May 13, 2008

THEIR OWN SPECIAL SAUCE

Linda and I finally took our long awaited cruise to the Caribbean. Wunderbar. The cuisine? Breakfast and lunch were hardly fine dining. So what. The vaunted “around-the-clock-buffet” was mostly soft-serve ice cream and corrugated-frisbee pizza. But, the suppers were marvelous, whether you were metro-kosher or all-out treife. I did not venture into the frozen strictly kosher offerings.

The typical cruise fastidiously avoids exposing the voyagers to the native Caribbean fare. No, it’s strictly scrambled eggs for breakfast, American-style lasagna for lunch, bloody-rare filet for supper. Even the somnambulating tours point you to lunch at generic restaurants, from which the guides receive significant baksheesh. And don’t get me started about phony tequila factories. The free Anejo was too good to resist.

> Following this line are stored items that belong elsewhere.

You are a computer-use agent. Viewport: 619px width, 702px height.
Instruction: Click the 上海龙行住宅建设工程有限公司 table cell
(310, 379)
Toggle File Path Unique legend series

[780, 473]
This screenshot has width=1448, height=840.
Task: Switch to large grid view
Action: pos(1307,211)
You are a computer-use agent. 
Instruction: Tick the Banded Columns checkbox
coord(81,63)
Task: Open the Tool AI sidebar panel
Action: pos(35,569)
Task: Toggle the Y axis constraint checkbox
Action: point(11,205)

The guides also try to gross you out by regaling you in local custom of dining on iguana, turtle, and alligator. Nu, again, so what? After all, it “tastes like chicken” anyways. Janelle the Guide was also quick to offer that the female iguana’s soup was “very tasty.” Right, and hush puppies are really matzo balls in disguise.

The closest that I came to native food was somewhere up the Belize River. Being kashrut-virtuous that day, I noticed a putative national delicacy on the menu, a mélange of red beans and rice – and it was even vegetarian.

Really quite good. By its side was a pill cup of a yellow-gray gunk that the server presented as “special sauce.”

“And is the sauce vegetarian?” I asked.

“Oh no, mon. You better be careful of it.”

“Why?”

“It’s rendered chicken fat.”

I had traveled 1,253 miles just to be served schmaltz.

Moments earlier Danelle had told us that no Jews had lived on Belize. Wrong. I Googled and discovered that a Jewish family had lived there in the 19th century and that a Brooklyn guy had been a major landowner in the 1950’s, and was buried there. Ah, the origin of schmaltz on Belize.

After lunch, we traveled on to a Mayan village. Asking one of the women about their native food, she told me that in her town they broil iguana liver, chop it up with onions and turtle eggs, and bind it with their own “special sauce.”

Mystery solved.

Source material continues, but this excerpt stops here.